Stored data entries:
'''

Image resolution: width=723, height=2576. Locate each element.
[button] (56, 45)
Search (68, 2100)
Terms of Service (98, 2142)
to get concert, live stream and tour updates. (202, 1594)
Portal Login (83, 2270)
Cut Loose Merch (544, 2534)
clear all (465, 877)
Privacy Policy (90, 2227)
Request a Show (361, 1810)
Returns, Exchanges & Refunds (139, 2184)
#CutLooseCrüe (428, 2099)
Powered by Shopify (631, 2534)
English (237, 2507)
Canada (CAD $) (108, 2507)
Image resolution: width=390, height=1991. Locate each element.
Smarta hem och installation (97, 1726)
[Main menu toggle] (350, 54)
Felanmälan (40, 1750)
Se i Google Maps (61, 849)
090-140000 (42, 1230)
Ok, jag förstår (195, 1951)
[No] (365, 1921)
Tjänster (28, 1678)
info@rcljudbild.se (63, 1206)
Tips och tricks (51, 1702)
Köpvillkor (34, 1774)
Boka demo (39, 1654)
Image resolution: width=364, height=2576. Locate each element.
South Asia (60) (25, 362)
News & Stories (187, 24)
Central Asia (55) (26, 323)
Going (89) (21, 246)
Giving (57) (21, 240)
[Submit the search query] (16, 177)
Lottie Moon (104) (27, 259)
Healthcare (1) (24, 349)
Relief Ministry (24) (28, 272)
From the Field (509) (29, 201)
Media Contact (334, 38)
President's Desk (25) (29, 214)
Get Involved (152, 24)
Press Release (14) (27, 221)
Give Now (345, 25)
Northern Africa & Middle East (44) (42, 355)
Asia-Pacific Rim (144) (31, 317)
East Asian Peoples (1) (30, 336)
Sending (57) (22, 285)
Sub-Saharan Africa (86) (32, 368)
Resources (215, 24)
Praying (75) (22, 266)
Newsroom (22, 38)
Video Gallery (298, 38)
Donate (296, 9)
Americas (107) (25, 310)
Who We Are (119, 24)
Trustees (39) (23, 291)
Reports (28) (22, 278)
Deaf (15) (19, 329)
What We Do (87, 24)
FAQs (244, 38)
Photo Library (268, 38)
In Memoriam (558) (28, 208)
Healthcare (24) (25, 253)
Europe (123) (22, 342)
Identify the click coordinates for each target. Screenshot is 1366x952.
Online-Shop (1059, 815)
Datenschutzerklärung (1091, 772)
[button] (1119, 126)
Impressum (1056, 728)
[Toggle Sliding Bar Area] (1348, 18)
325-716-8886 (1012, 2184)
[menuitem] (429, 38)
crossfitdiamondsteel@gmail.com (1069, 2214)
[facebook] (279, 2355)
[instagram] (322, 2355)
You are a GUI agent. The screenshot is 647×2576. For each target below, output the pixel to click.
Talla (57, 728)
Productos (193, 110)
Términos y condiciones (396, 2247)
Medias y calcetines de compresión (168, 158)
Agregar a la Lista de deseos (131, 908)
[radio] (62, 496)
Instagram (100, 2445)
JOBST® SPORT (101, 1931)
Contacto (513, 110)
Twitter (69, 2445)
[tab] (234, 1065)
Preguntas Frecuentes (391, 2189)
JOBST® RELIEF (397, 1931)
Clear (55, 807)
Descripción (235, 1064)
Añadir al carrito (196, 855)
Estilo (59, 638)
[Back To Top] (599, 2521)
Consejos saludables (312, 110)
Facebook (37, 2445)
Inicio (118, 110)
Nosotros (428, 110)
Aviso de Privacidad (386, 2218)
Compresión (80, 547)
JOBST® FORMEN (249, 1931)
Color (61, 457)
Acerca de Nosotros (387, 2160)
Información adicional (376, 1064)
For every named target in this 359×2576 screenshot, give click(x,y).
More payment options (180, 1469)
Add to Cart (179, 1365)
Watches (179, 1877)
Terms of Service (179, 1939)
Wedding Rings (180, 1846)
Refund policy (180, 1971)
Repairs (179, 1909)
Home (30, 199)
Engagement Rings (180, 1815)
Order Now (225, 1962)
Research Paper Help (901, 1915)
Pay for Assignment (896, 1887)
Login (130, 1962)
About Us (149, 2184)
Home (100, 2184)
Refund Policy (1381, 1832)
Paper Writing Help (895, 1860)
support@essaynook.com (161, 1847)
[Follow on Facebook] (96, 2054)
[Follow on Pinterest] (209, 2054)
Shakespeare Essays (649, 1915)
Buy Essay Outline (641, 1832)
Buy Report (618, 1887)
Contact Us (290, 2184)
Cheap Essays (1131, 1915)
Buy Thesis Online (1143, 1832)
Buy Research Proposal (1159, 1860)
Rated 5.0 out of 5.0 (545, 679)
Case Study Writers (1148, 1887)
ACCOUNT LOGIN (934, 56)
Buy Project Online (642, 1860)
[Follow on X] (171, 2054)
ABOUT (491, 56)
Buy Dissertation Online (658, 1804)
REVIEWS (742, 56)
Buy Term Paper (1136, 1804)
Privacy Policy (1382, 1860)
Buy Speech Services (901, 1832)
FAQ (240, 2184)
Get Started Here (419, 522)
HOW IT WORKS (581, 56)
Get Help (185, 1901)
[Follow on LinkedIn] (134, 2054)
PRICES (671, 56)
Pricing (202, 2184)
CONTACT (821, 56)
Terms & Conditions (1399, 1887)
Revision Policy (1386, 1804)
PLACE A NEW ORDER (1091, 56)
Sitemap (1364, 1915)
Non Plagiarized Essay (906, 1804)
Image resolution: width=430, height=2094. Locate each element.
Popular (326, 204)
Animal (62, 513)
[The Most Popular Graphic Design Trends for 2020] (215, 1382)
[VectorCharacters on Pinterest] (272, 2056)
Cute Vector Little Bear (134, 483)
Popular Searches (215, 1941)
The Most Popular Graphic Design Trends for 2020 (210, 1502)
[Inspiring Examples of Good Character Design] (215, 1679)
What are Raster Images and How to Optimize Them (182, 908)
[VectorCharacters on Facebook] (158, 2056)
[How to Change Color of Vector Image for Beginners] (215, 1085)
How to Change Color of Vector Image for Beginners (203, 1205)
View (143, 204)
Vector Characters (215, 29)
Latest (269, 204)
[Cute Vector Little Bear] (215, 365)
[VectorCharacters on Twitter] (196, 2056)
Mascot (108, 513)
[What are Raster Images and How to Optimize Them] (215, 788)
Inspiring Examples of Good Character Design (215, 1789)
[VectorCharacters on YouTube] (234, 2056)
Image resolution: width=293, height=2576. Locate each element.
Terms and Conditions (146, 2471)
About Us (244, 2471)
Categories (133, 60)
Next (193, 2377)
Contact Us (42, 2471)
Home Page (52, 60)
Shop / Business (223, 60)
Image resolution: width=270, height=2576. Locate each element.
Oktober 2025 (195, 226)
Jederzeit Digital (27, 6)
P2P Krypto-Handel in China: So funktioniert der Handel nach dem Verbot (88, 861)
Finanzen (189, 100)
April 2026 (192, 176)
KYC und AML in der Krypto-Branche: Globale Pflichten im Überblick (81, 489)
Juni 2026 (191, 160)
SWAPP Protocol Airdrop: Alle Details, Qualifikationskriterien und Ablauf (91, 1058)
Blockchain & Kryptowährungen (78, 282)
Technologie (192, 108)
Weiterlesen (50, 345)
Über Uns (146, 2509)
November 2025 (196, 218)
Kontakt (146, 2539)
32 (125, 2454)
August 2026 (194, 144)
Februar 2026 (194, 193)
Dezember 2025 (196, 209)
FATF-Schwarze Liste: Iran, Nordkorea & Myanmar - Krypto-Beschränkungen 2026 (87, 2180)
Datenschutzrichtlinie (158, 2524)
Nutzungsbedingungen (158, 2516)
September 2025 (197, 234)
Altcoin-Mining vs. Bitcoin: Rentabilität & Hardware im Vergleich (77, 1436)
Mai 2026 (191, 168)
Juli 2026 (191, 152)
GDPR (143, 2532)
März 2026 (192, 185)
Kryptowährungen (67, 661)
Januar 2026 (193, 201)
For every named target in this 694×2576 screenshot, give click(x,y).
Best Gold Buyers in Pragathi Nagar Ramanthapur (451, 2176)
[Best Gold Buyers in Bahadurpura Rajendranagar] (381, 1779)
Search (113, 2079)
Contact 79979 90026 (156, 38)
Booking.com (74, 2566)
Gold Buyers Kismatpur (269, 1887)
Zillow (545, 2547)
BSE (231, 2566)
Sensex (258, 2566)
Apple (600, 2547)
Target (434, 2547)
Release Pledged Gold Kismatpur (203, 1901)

'''

**Assigned task:**
Above are the entries. Quote exactly the lines from the one bearing "Nosotros (428, 110)" through the one bearing "[Follow on Facebook] (96, 2054)".

**Task response:**
Nosotros (428, 110)
Aviso de Privacidad (386, 2218)
Compresión (80, 547)
JOBST® FORMEN (249, 1931)
Color (61, 457)
Acerca de Nosotros (387, 2160)
Información adicional (376, 1064)
For every named target in this 359×2576 screenshot, give click(x,y).
More payment options (180, 1469)
Add to Cart (179, 1365)
Watches (179, 1877)
Terms of Service (179, 1939)
Wedding Rings (180, 1846)
Refund policy (180, 1971)
Repairs (179, 1909)
Home (30, 199)
Engagement Rings (180, 1815)
Order Now (225, 1962)
Research Paper Help (901, 1915)
Pay for Assignment (896, 1887)
Login (130, 1962)
About Us (149, 2184)
Home (100, 2184)
Refund Policy (1381, 1832)
Paper Writing Help (895, 1860)
support@essaynook.com (161, 1847)
[Follow on Facebook] (96, 2054)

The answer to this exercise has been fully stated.